Home to one of the country’s larger refugee populations and dozens of city-minded churches, St. Louis has become a testing ground for urban ministry. And Covenant Theological Seminary is in the midst of harnessing this knowledge to better equip future pastors.
Led by Dr. Greg Perry, associate professor of New Testament, Covenant’s City Ministry Initiative is a multipart practicum taught by Covenant professors and urban-ministry practitioners, as well as opportunities for students to pursue internships in contexts such as outreach efforts to refugees and after-school mentoring programs.
“Our posture is that we have a lot to learn,” says Perry. “We want to treat St. Louis as a laboratory that’s teaching us about God’s work in the city. As we learn with other partners, we’re better able to equip future pastors who need to be disciple makers in a changing intercultural America.”
While elements of traditional “urban ministry,” such as racial reconciliation and poverty alleviation, are included, Perry points out that the term “city ministry” better explains the scope of the initiative: to get involved with the gospel in all areas of city life, including education, the arts, and issues of gender and sexuality.
At present, the City Ministry Initiative has partnered with groups such as Engage St. Louis, Oasis, Restore St. Louis, Urban K-Life, and a range of PCA and non-PCA urban churches to give students diaconal experience in refugee communities, church-based sports ministries, the educational system, the arts community, and multisite, multicultural ministry.
In the 2014-15 school year, Perry plans to take the initiative to the next level as a robust pilot program.
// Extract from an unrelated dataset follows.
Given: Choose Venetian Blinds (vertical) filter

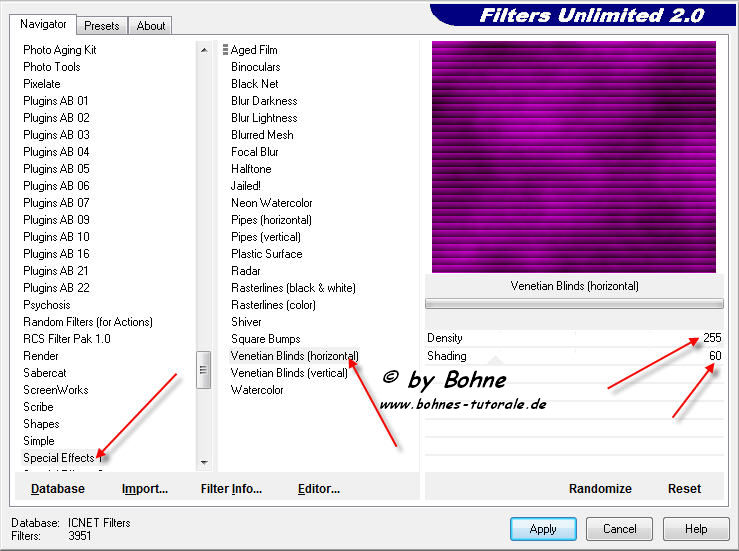Looking at the screenshot, I should tap(289, 373).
“The biggest ‘Aha!’ idea that we’re exploring is that future leaders need a more robust discipleship model,” says Perry. “Seeing discipleship as teaching Bible study skills, prayer, and evangelism isn’t enough. Those things will always be critical, but we need to cultivate in God’s people the practice of walking with Jesus in their jobs, in their roles as citizens and neighbors, as those who care for and steward the earth, and as family members, in blended families, families affected by fatherlessness and divorce. We want to help them make a connection between image bearing and disciple making . . . and that really is dependent on partnerships. We can’t do it alone.”